Sam Harber, 25, and James Rourke, 26, died while snowboarding off-piste in April last year. Despite the efforts of a French mountain rescue team, involving a helicopter and dog teams, neither man was saved after they were swept away by a 500-metre wide torrent of ice, snow and rock on Grande Motte, in the resort of Tignes.
Rescuers found Mr Rourke's body a day after the accident. But Mr Harber's body was not found until two months later - on what would have been his 26th birthday. Their families have been asked to pay about £10,000 each to cover rescue costs after the men's insurance company CNA refused to pay out.
If the accident had happened in Britain the debt would have died with the victims. But under French law, surviving relatives are liable to pay for the rescue as neither man had enough money left in his estate to meet the bill.
Now the helicopter company involved in the failed rescue attempt has appointed a French debt collection firm to try and get its money back from the parents of the extreme sports fans, who were in France working as ski chalet managers for the holiday firm VIP Snowline at the ski resort of Val d'Isère.
The two friends were experienced snowboarders and had gone off piste during their time off, despite weather reports forecasting a Factor Three risk of an avalanche which means "considerable" on a scale of one to five.
A small-print clause in the men's insurance policiesstated they were not covered for "exposure to danger which is reasonably foreseeable" and as a result, CNA insurance refused to pay the rescue bill.
The families have now been sent bills demanding they each pay £9,000 for the helicopter and £1,200 for the dog teams.
"It's so difficult to move on when you still have this situation hanging over you," said Barry Harber, who said his son had no chance of survival after the avalanche broke just 100 metres above where he and his friend were snowboarding.
Mr Harber, 59, a marketing consultant from Lawshall, near Bury St Edmunds, Suffolk, said that although off-piste skiing was included in his son's insurance, CNA refused to pay for the rescue attempts because it was claimed the two men ignored danger signs. "We now have to fight to not pay this money and we are so angry it has come to this. The rescue teams did such a good job and deserve to get paid but there is this massive grey area when it comes to this kind of insurance. We have been through enough without having to pay this money out as well."

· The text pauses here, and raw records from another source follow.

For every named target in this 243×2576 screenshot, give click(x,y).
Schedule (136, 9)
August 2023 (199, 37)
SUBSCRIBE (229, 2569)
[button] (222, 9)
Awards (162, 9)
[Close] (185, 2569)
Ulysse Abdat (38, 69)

Mr Harber said he wanted to warn other people they may not be covered by their insurance on holiday. "There must be hundreds of kids going out there thinking they've got cover off piste," he said.
Mr Rourke's father, Peter Rourke, 52, of Littlehampton, West Sussex, cannot pay the bill because he is a full-time carer for his wheelchair-bound wife Anne, 50. The families of both men have pledged to fight on, despite failing in two attempts to take their case to the Financial Ombudsman Service.